Now they believe it. Newman is the first woman to win consistently in New York, from Fulton to Utica-Rome. Heading into the final weeks of the season, she was the points leader at Fulton Speedway and likely will capture her first track title.

“She’s a hell of a runner,” said Paul Carey, who’s raced against Newman for nearly a decade. “She gives it right back. She’s got good equipment and she uses it well. Her temper gets her once in a while. I’ve seen it. A lot of these guys think they can bully her around because she’s a woman, but not her. She’s not afraid.”

And yet Newman is no Dale Earnhardt or Jeff Gordon or Richard Petty in a petticoat, to whom winning is everything.

“Basically, that’s not me at all,” she said. “I don’t really get upset if I’m second or third, and that’s probably my main problem. I make a game out of it. If somebody beats me, I figure they’re cheating, which, basically, they usually are. I don’t make a big deal out of this. Everybody else does.”

Especially the competition. Spell that M-E-N.

The thought of giving up racing has crossed her mind. After one wreck-filled night this summer, the question that she can’t answer came up again.

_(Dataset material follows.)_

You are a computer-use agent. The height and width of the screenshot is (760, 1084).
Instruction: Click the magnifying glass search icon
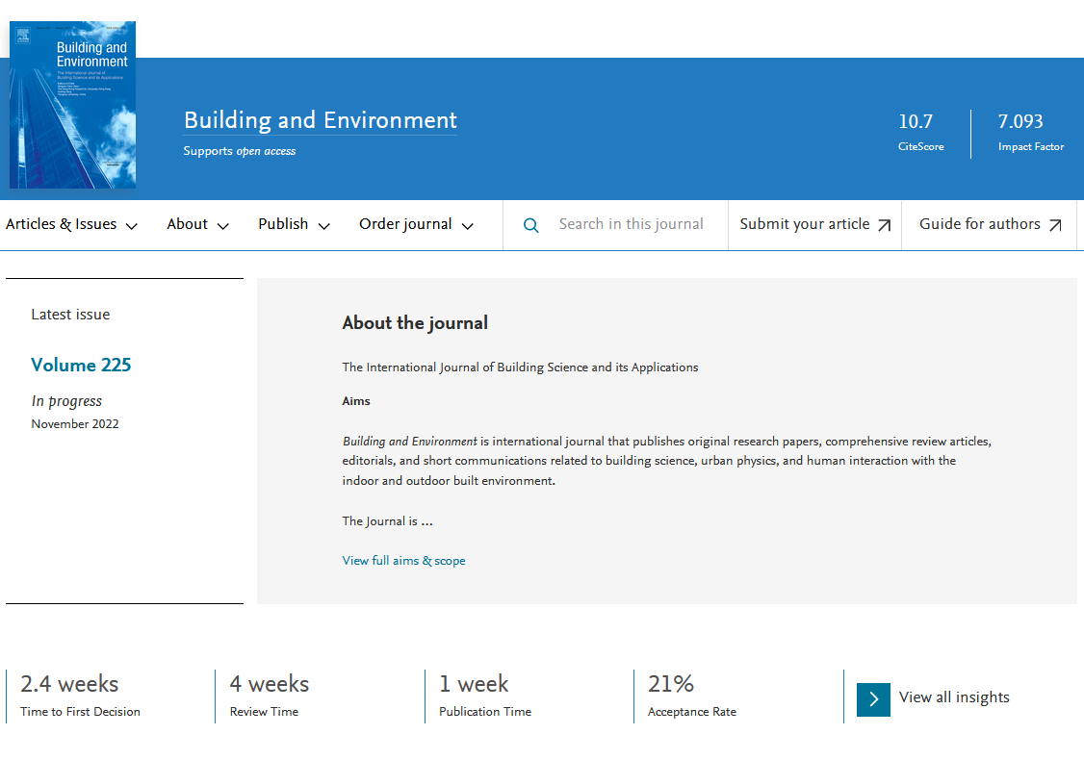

“One of the guys on (Tommy) Kinsella’s crew said to me the next day, ‘I don’t get it, Gerry. Why do you do it? What in the hell possesses you to even want to?’ None of us has ever figured out what it is,” she said.

Maybe it’s her fans. People like Linda Laven and her 14-year-old son, Todd, who never want to miss one of her races.

“I like her because she shows these guys that she’s got the spunk and that she can drive just as well as they can,” Laven said. “That’s what I like. She’s a man at heart, but she’s a woman.”